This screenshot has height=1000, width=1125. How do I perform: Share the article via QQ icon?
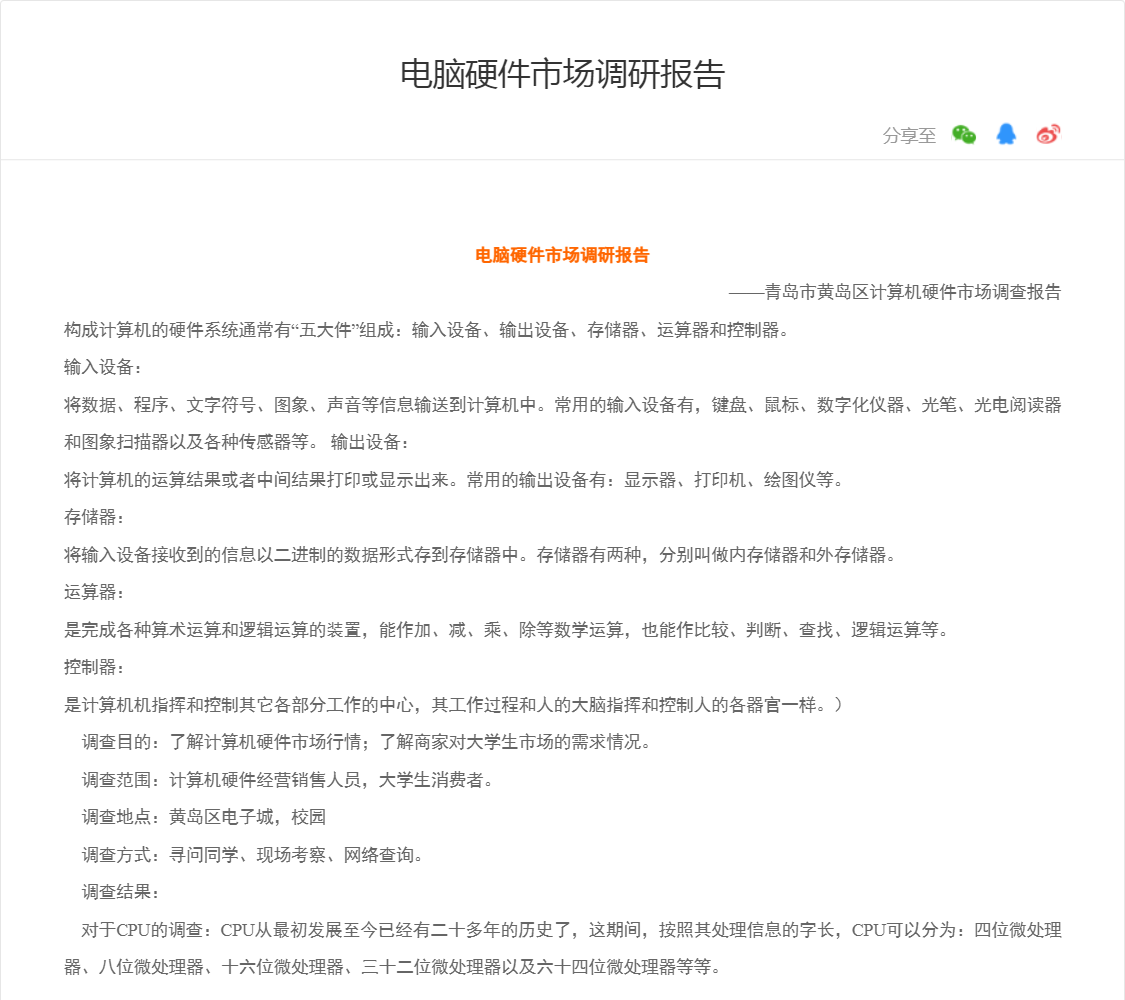pyautogui.click(x=1006, y=135)
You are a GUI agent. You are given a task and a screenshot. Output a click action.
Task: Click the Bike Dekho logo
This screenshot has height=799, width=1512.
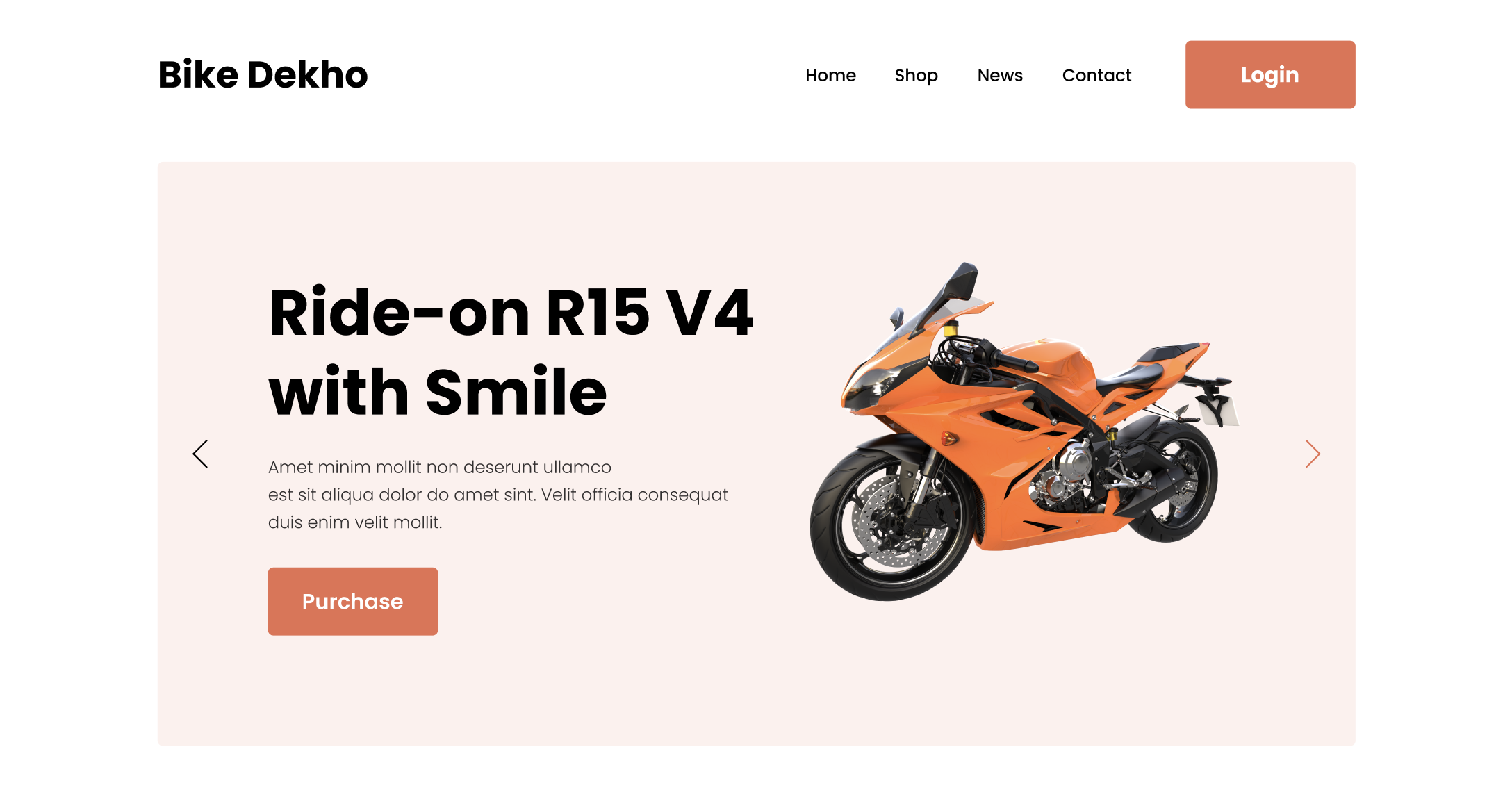263,74
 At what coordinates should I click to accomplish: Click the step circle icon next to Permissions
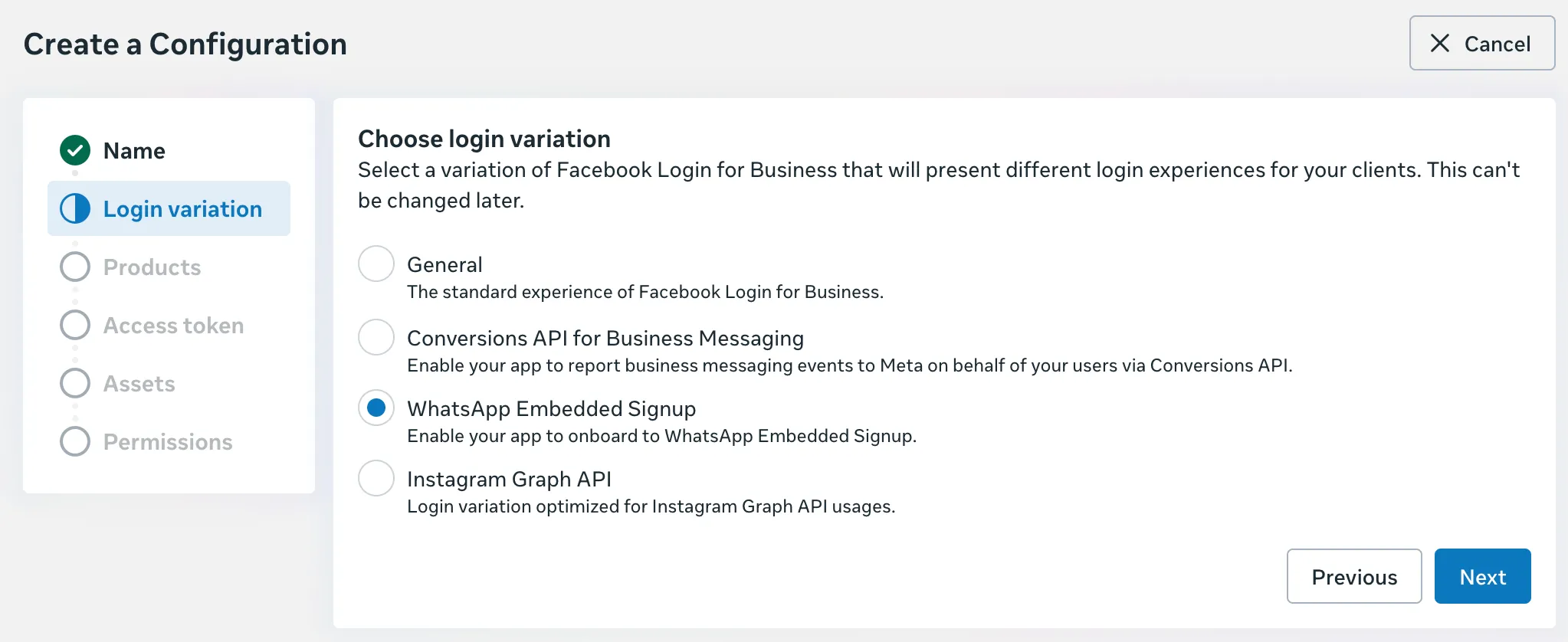click(75, 441)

....

Task description =>
A faithful, word-for-word copy of the records above, pictures left out, is the answer.

Exercise answer =>
This screenshot has height=1000, width=1125. How do I perform: Share the article via QQ icon?
pyautogui.click(x=1006, y=135)
You are a GUI agent. You are given a task and a screenshot. Output a click action.
Task: Click the Bike Dekho logo
This screenshot has height=799, width=1512.
263,74
 At what coordinates should I click to accomplish: Click the step circle icon next to Permissions
click(75, 441)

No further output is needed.